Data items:
#####
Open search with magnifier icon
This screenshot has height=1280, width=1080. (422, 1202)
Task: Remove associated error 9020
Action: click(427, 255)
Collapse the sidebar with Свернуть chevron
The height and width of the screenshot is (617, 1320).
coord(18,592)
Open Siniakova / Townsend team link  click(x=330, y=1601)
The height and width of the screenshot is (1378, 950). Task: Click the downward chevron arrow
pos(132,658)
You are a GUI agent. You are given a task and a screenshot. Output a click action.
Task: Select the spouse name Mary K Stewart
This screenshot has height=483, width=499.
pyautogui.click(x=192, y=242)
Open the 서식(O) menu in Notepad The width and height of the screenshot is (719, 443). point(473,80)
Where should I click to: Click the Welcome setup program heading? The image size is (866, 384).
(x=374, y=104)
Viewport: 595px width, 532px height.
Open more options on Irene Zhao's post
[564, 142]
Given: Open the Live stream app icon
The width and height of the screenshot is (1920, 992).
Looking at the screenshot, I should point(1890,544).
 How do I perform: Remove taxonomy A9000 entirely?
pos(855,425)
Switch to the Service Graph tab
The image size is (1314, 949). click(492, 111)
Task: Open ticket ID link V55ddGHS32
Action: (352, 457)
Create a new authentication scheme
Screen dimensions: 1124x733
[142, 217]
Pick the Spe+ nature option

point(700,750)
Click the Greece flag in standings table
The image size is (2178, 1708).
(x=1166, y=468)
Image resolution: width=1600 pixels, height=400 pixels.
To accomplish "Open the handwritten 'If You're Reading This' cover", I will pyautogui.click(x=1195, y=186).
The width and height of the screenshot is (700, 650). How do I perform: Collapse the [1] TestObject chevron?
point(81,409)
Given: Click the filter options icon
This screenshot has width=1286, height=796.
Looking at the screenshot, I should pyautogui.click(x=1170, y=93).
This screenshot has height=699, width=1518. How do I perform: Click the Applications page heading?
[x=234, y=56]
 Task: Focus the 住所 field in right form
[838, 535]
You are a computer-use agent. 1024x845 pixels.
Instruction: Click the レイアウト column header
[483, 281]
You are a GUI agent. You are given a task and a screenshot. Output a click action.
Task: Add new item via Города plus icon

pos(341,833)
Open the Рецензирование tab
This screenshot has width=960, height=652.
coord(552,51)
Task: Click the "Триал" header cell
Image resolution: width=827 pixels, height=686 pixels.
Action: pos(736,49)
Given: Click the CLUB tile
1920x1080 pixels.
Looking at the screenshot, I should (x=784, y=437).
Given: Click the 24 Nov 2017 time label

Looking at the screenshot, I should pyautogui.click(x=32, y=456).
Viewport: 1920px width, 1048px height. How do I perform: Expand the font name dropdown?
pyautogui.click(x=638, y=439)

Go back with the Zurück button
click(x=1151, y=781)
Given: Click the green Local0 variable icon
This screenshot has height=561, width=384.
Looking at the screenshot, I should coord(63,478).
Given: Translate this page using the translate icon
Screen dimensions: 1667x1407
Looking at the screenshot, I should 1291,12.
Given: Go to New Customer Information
#####
◆ To do:
Keeping each word as it stands, transcribe every entry.

◆ Task result:
Open search with magnifier icon
This screenshot has height=1280, width=1080. (422, 1202)
Task: Remove associated error 9020
Action: click(427, 255)
Collapse the sidebar with Свернуть chevron
The height and width of the screenshot is (617, 1320).
coord(18,592)
Open Siniakova / Townsend team link  click(x=330, y=1601)
The height and width of the screenshot is (1378, 950). Task: Click the downward chevron arrow
pos(132,658)
You are a GUI agent. You are given a task and a screenshot. Output a click action.
Task: Select the spouse name Mary K Stewart
This screenshot has height=483, width=499.
pyautogui.click(x=192, y=242)
Open the 서식(O) menu in Notepad The width and height of the screenshot is (719, 443). point(473,80)
Where should I click to: Click the Welcome setup program heading? The image size is (866, 384).
(x=374, y=104)
Viewport: 595px width, 532px height.
Open more options on Irene Zhao's post
[564, 142]
Given: Open the Live stream app icon
The width and height of the screenshot is (1920, 992).
Looking at the screenshot, I should point(1890,544).
 How do I perform: Remove taxonomy A9000 entirely?
pos(855,425)
Switch to the Service Graph tab
The image size is (1314, 949). click(492, 111)
Task: Open ticket ID link V55ddGHS32
Action: (352, 457)
Create a new authentication scheme
Screen dimensions: 1124x733
[142, 217]
Pick the Spe+ nature option

point(700,750)
Click the Greece flag in standings table
The image size is (2178, 1708).
(x=1166, y=468)
Image resolution: width=1600 pixels, height=400 pixels.
To accomplish "Open the handwritten 'If You're Reading This' cover", I will pyautogui.click(x=1195, y=186).
The width and height of the screenshot is (700, 650). How do I perform: Collapse the [1] TestObject chevron?
point(81,409)
Given: Click the filter options icon
This screenshot has width=1286, height=796.
Looking at the screenshot, I should pyautogui.click(x=1170, y=93).
This screenshot has height=699, width=1518. How do I perform: Click the Applications page heading?
[x=234, y=56]
 Task: Focus the 住所 field in right form
[838, 535]
You are a computer-use agent. 1024x845 pixels.
Instruction: Click the レイアウト column header
[483, 281]
You are a GUI agent. You are given a task and a screenshot. Output a click action.
Task: Add new item via Города plus icon

pos(341,833)
Open the Рецензирование tab
This screenshot has width=960, height=652.
coord(552,51)
Task: Click the "Триал" header cell
Image resolution: width=827 pixels, height=686 pixels.
Action: pos(736,49)
Given: Click the CLUB tile
1920x1080 pixels.
Looking at the screenshot, I should (x=784, y=437).
Given: Click the 24 Nov 2017 time label

Looking at the screenshot, I should pyautogui.click(x=32, y=456).
Viewport: 1920px width, 1048px height. How do I perform: Expand the font name dropdown?
pyautogui.click(x=638, y=439)

Go back with the Zurück button
click(x=1151, y=781)
Given: Click the green Local0 variable icon
This screenshot has height=561, width=384.
Looking at the screenshot, I should coord(63,478).
Given: Translate this page using the translate icon
Screen dimensions: 1667x1407
Looking at the screenshot, I should 1291,12.
Given: Go to New Customer Information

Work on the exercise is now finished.